• Questions on the material:
#1 For each reply heading in the thread about the supercomputer delay, list the score it shows, in order.
#2 Reproduce the section of the supercomputer delay thread that opens with the words containing "I'm not a chemist" and closes with "alleviate the problem.".

Too Much Gold Delays World's Fastest Supercomputer 111
Nerval's Lobster writes "The fastest supercomputer in the world, Oak Ridge National Laboratory's 'Titan,' has been delayed because an excess of gold on its motherboard connectors has prevented it from working properly. Titan was originally turned on last October and climbed to the top of the Top500 list of the fastest supercomputers shortly thereafter. Problems with Titan were first discovered in February, when the supercomputer just missed its stability requirement. At that time, the problems with the connectors were isolated as the culprit, and ORNL decided to take some of Titan's 200 cabinets offline and ship their motherboards back to the manufacturer, Cray, for repairs. The connectors affected the ability of the GPUs in the system to talk to the main processors. Oak Ridge Today's John Huotari noted the problem was due to too much gold mixed in with the solder."
Re:can someone please explain (Score:5, Informative)
I'm not a chemist either but fortunately somebody who is working on it is.
Munger also reported the problems with the connector pins, which Oak Ridge Today‘s John Huotari noted was due to too much gold mixed in with the solder. Gold is used for connectors because it does not oxidize quickly, and because of its high electrical conductivity; however, when mixed with solder that contains tin, the gold and tin can combine, making the combination brittle (PDF) under certain conditions. Cray is reportedly replacing the connectors to alleviate the problem.
Re:can someone please explain (Score:3, Informative)
Quoting from the article "Gold is used for connectors because it does not oxidize quickly, and because of its high electrical conductivity; however, when mixed with solder that contains tin, the gold and tin can combine, making the combination brittle under certain conditions."
Re:can someone please explain (Score:5, Informative)
I can only guess, but perhaps the coating on the terminals has to maintain certain mechanical properties over time. A wrongly formulated alloy, or a wrong thickness of plating will give you a connector that, perhaps, degrades in presence of heat and vibration. Or perhaps it plastically deforms on the contact area, thus lowering the contact pressure and eventually leading to loss of reliable connection. When you have small contact area, the contact pressure is sufficient to provide essentially a gas-tight connection. As the contact area grows, the pressure drops and eventually you expose your contact area to the atmosphere. At that point things usually go wrong.

• The data:
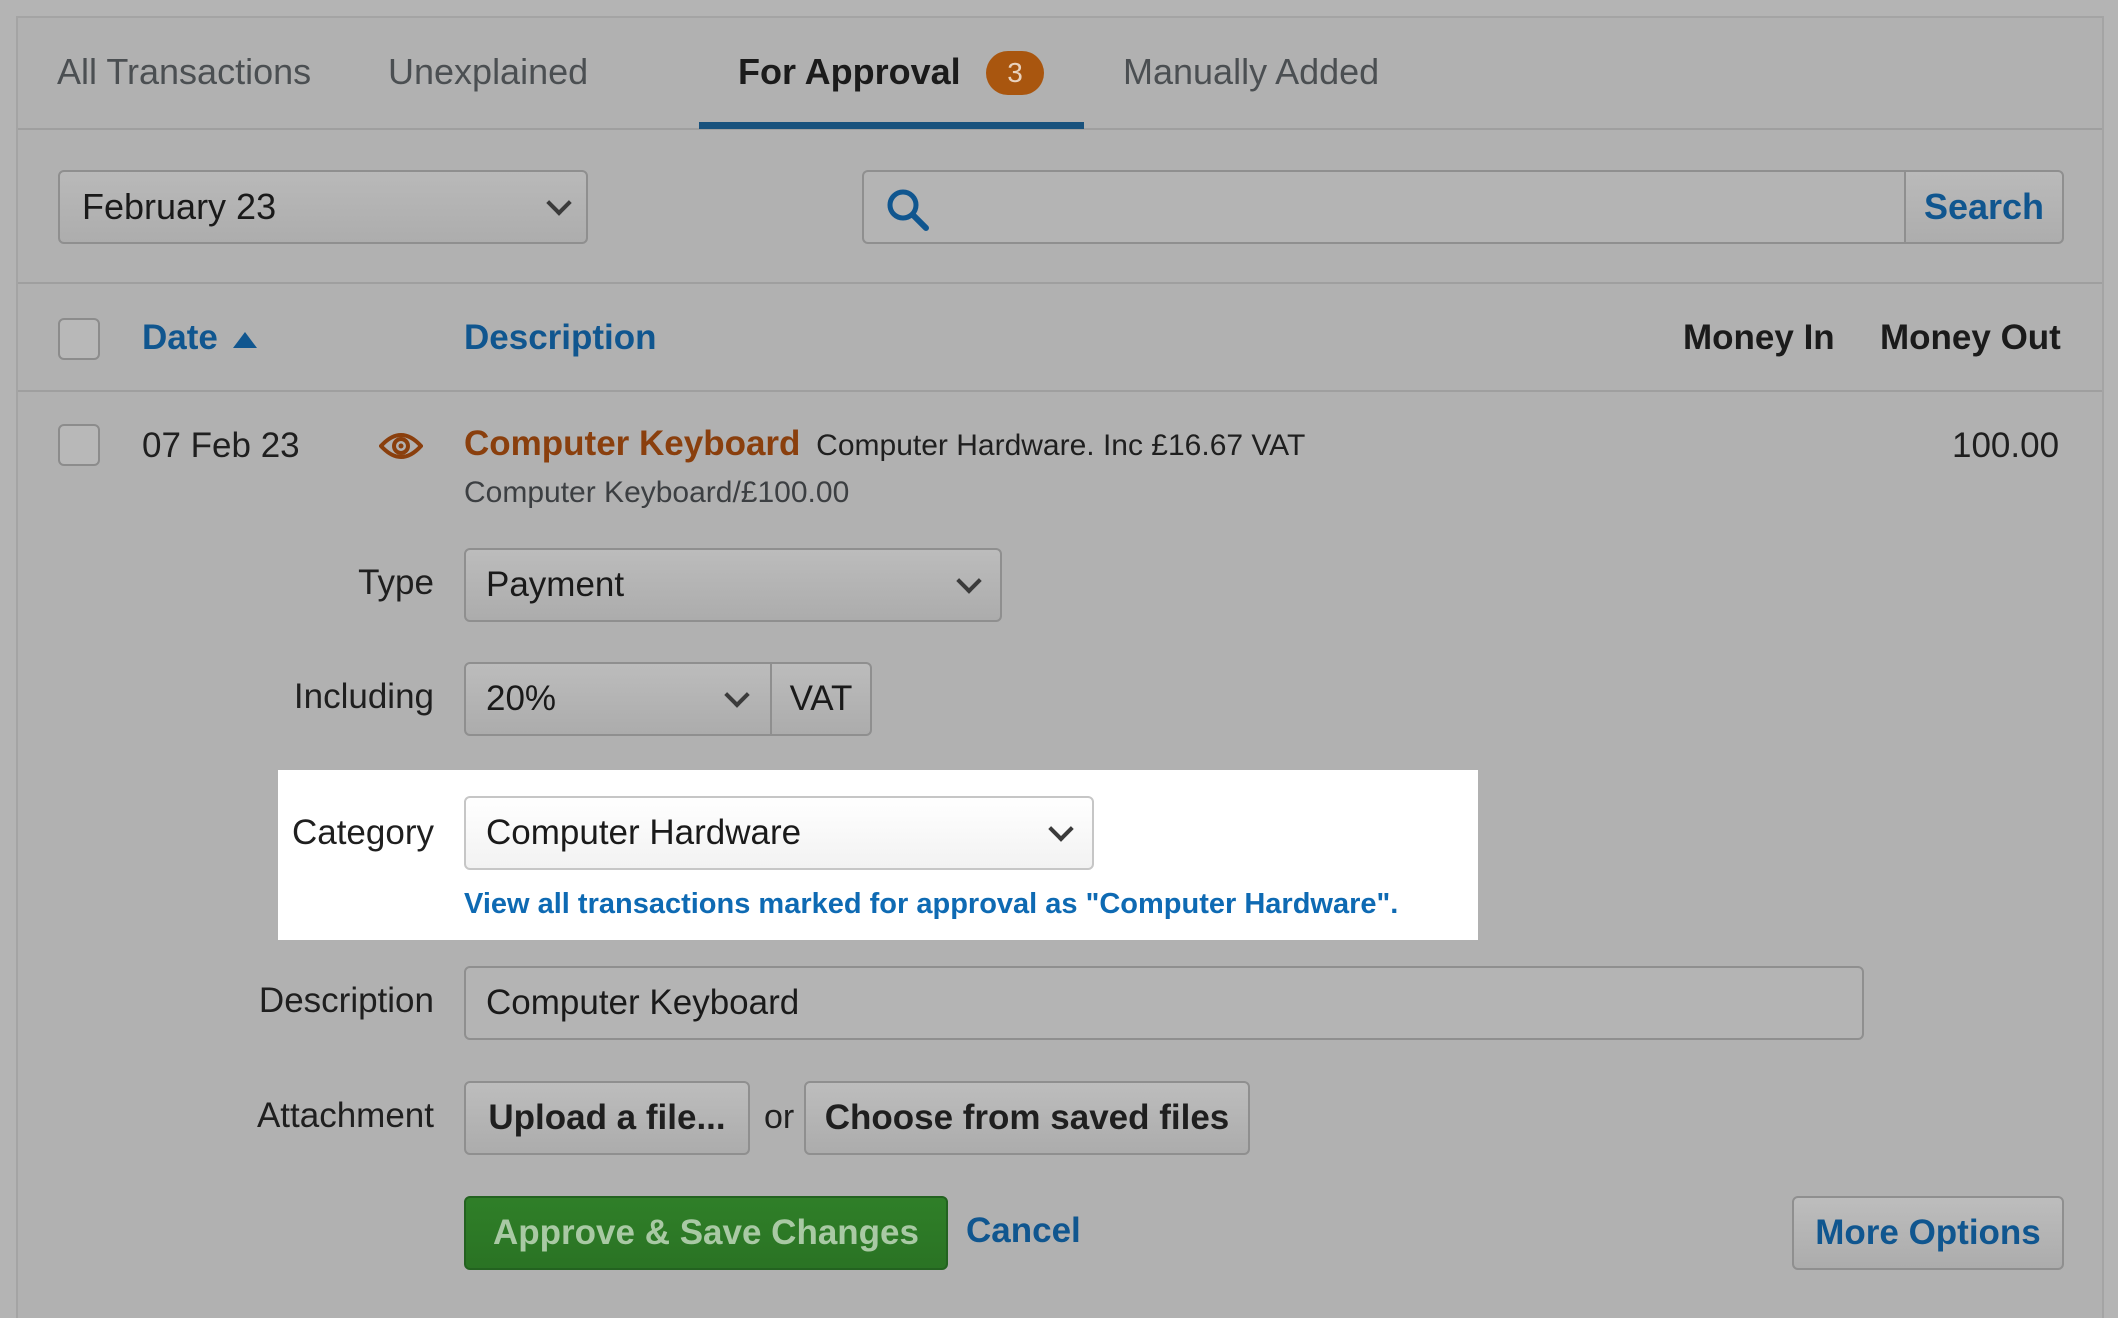 Image resolution: width=2118 pixels, height=1318 pixels. What do you see at coordinates (522, 698) in the screenshot?
I see `vat-rate-value: 20%` at bounding box center [522, 698].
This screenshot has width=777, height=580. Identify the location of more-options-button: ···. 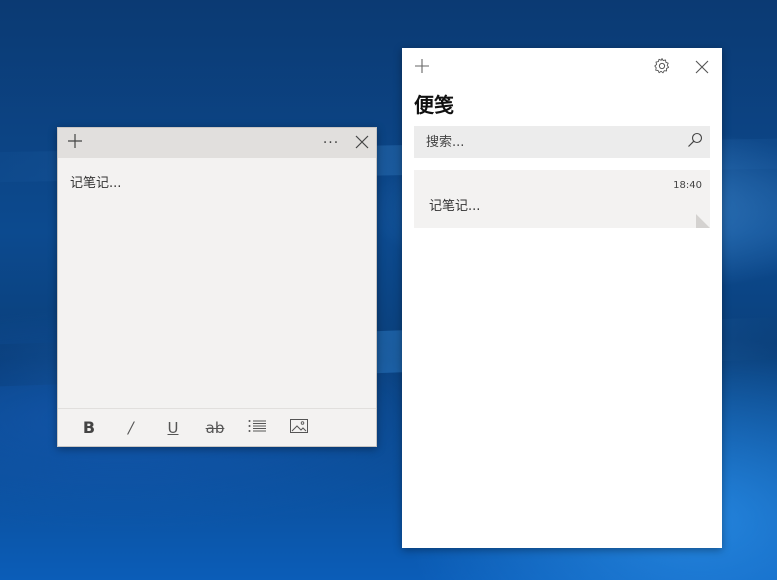
(331, 143).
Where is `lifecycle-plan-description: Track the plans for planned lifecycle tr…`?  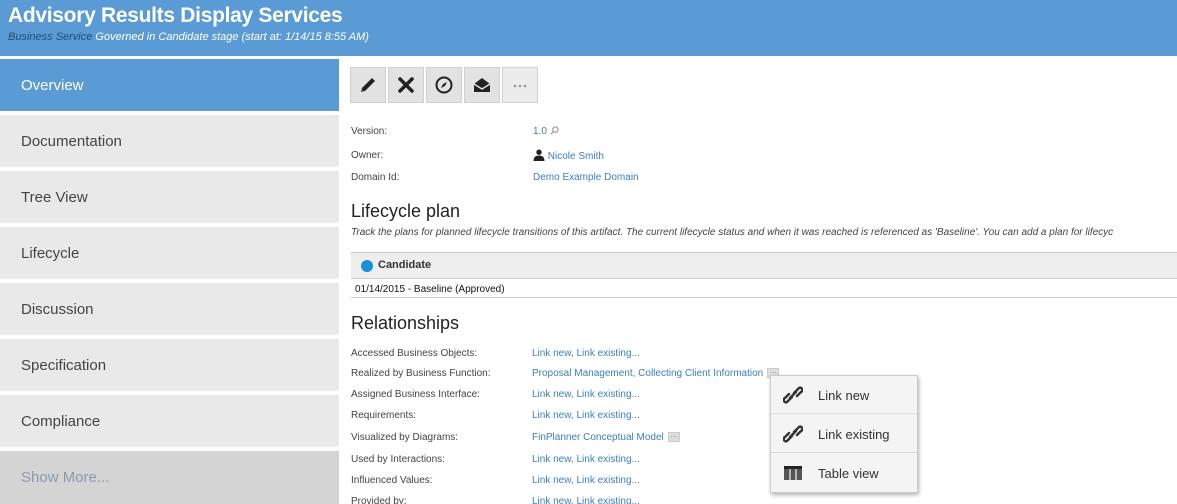 lifecycle-plan-description: Track the plans for planned lifecycle tr… is located at coordinates (732, 232).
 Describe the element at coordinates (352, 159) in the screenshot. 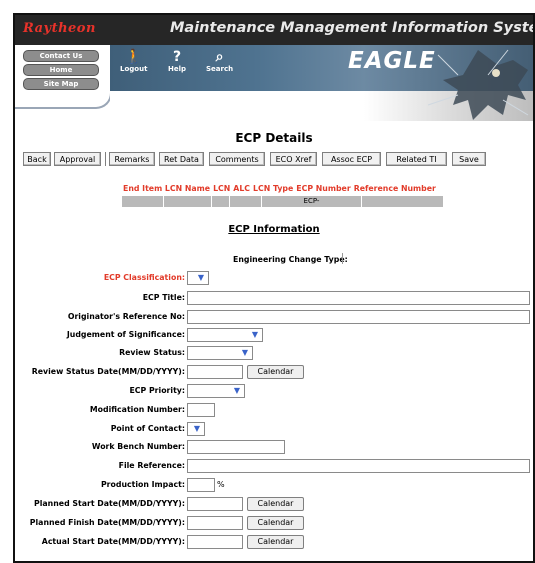

I see `assoc-ecp-button: Assoc ECP` at that location.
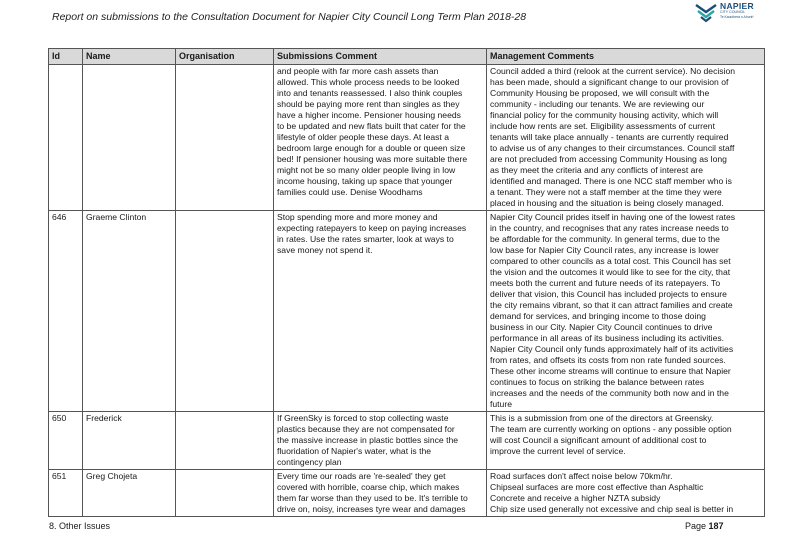 This screenshot has height=558, width=809. I want to click on cell-id: 651, so click(66, 493).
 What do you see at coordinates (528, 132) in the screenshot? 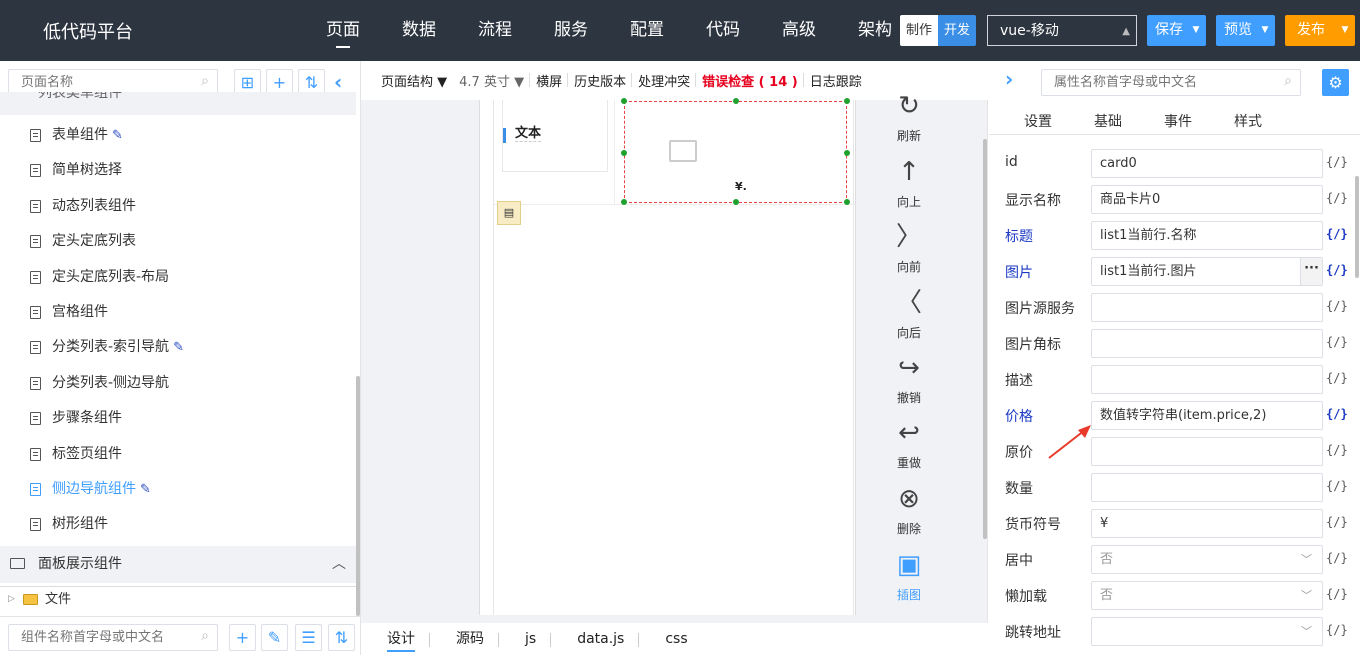
I see `text-component: 文本` at bounding box center [528, 132].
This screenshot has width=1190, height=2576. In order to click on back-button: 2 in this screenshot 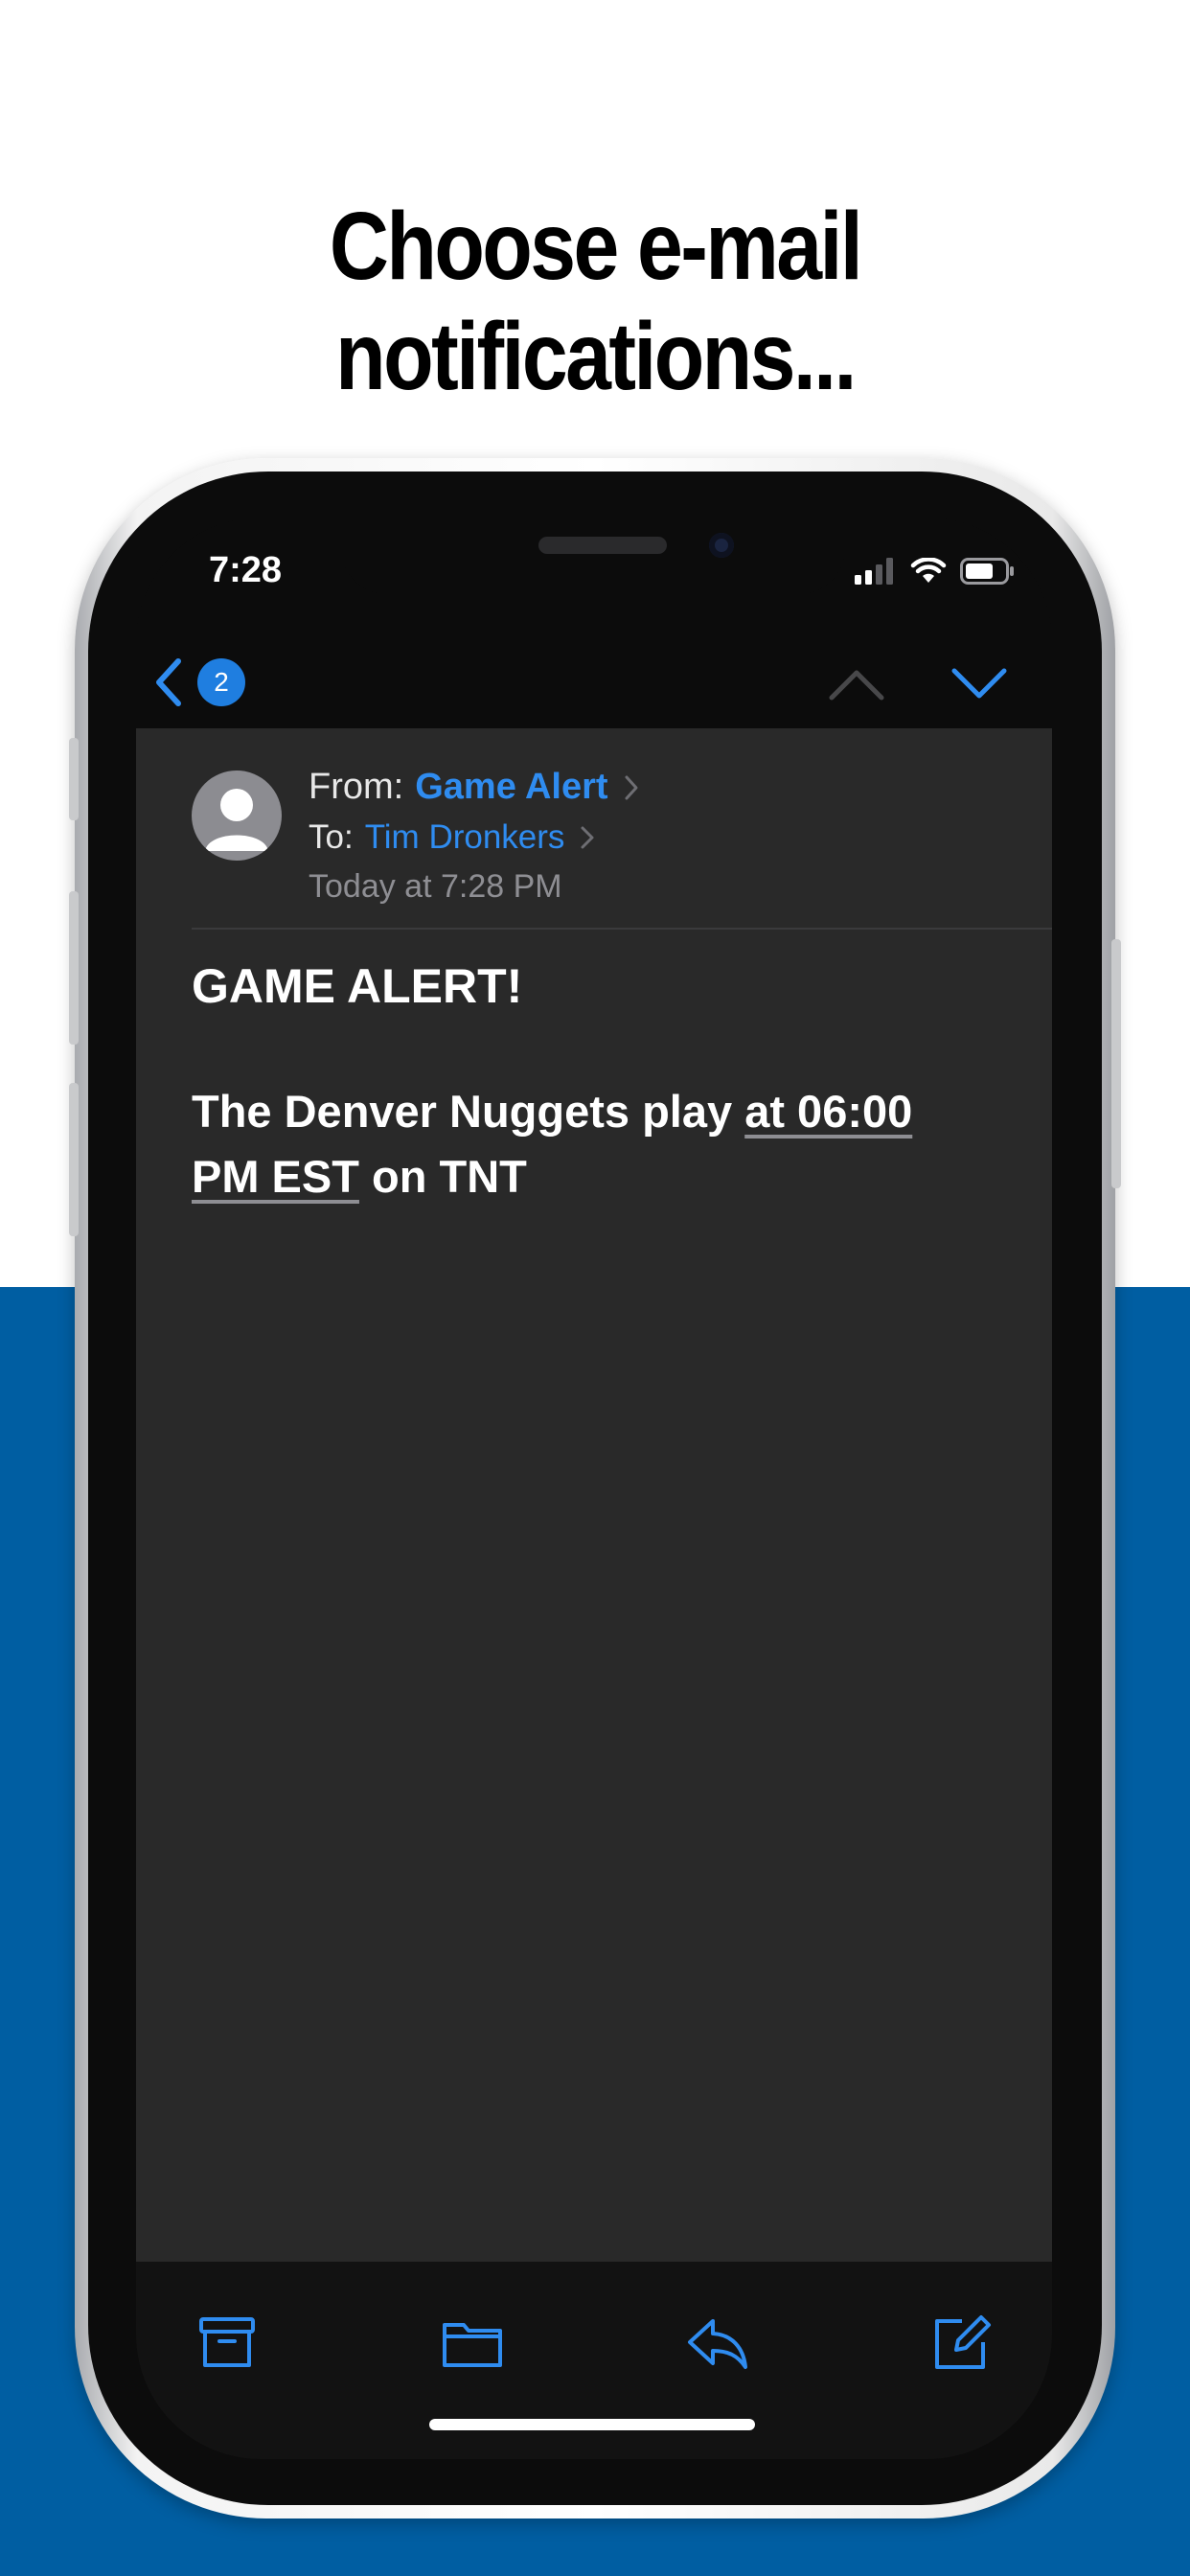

• Task-by-task answers:
#1 5, 3, 5

#2
I'm not a chemist either but fortunately somebody who is working on it is.
Munger also reported the problems with the connector pins, which Oak Ridge Today‘s John Huotari noted was due to too much gold mixed in with the solder. Gold is used for connectors because it does not oxidize quickly, and because of its high electrical conductivity; however, when mixed with solder that contains tin, the gold and tin can combine, making the combination brittle (PDF) under certain conditions. Cray is reportedly replacing the connectors to alleviate the problem.